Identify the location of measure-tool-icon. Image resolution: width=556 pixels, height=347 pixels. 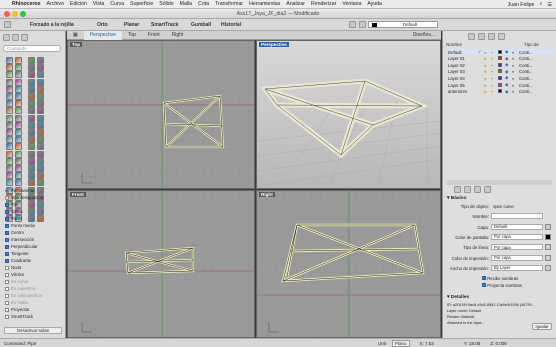
(40, 183).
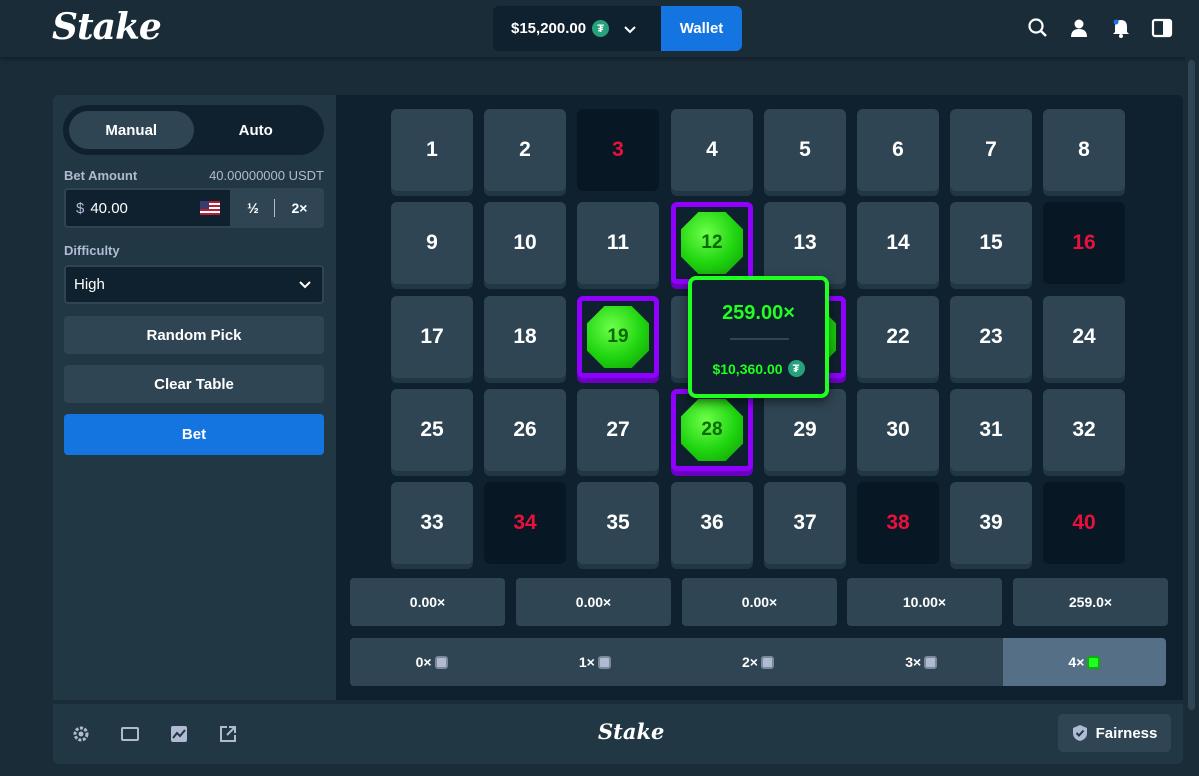 The height and width of the screenshot is (776, 1199). I want to click on keno-tile: 8, so click(1084, 150).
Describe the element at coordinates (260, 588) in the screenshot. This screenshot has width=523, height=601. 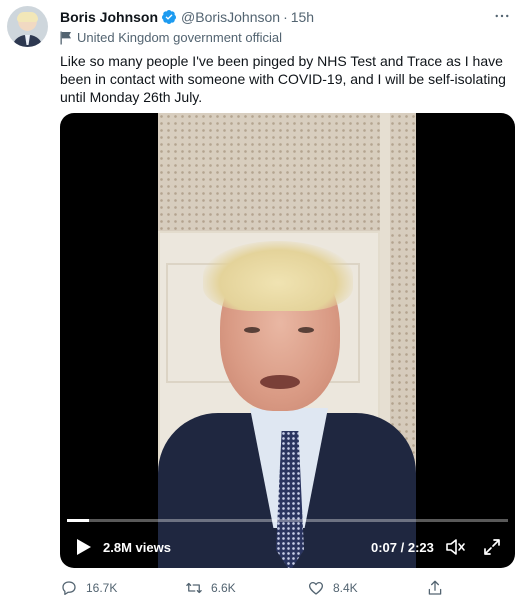
I see `tweet-actions: 16.7K 6.6K 8.4K` at that location.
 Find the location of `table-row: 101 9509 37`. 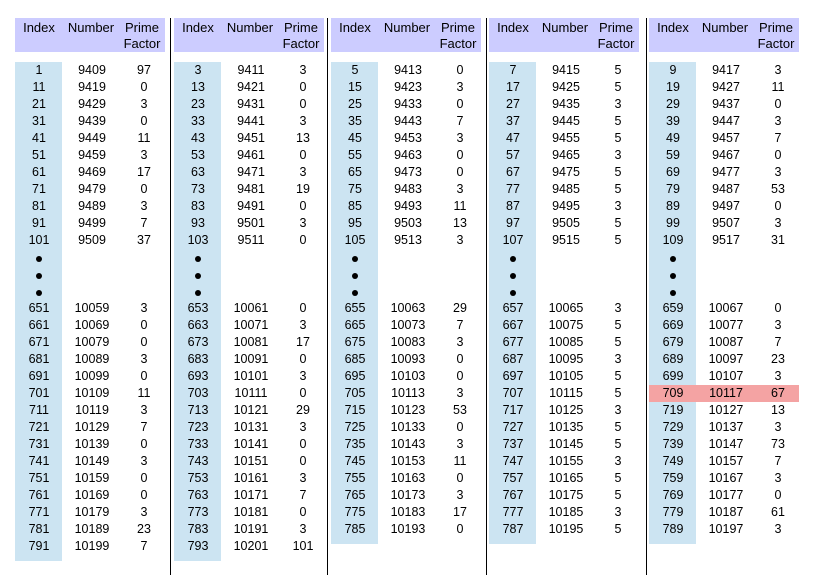

table-row: 101 9509 37 is located at coordinates (90, 240).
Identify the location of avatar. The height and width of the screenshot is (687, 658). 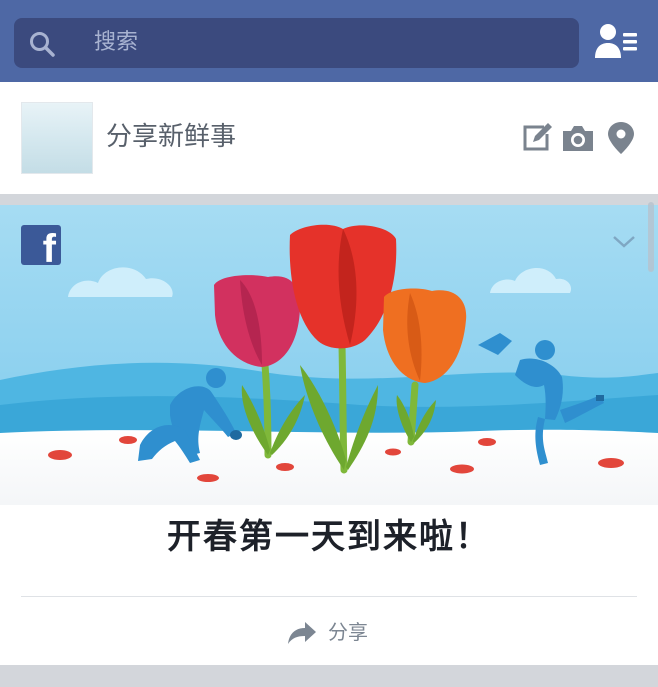
(57, 138).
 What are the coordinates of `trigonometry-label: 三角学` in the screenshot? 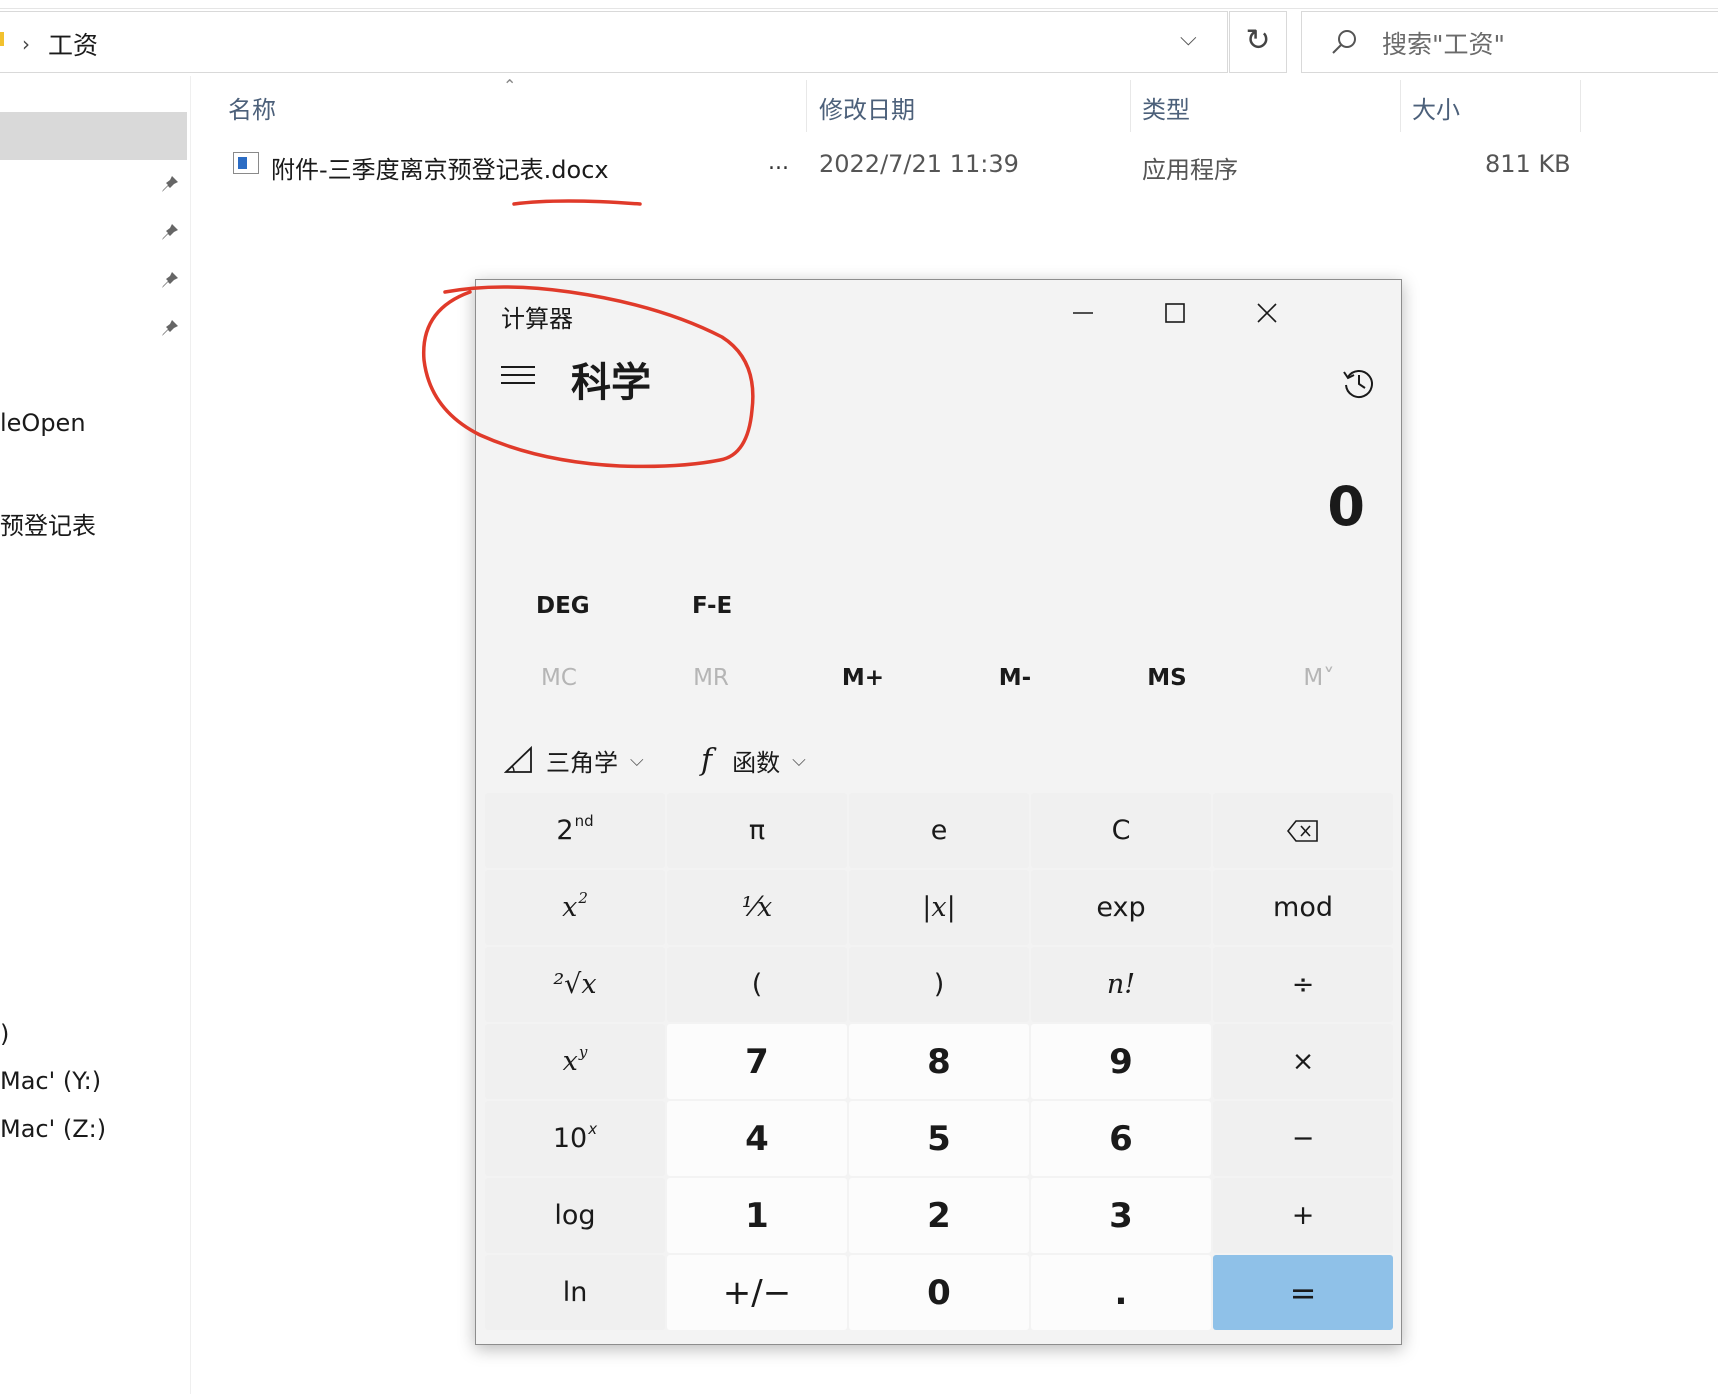 It's located at (582, 762).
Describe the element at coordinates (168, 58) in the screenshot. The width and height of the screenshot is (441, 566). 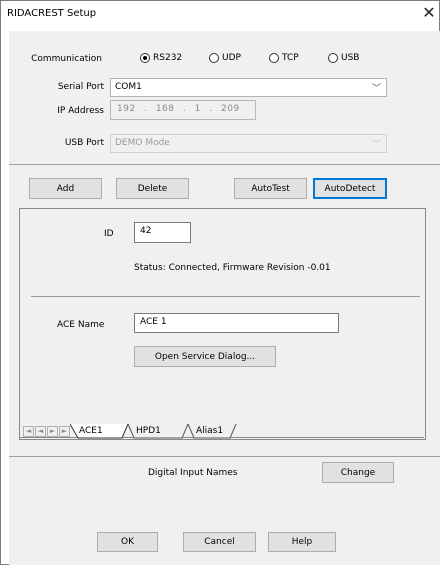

WHAT THE TASK ASKS –
Write out the records again word for word, from their very start through the line that contains "The height and width of the screenshot is (776, 1199).", including that line. Leave the pictures out of your copy.

ANSWER FOR THE TASK –
Identify the location of measure-tool-icon. Image resolution: width=556 pixels, height=347 pixels. 
(40, 183).
 The height and width of the screenshot is (776, 1199). I want to click on keno-tile: 8, so click(1084, 150).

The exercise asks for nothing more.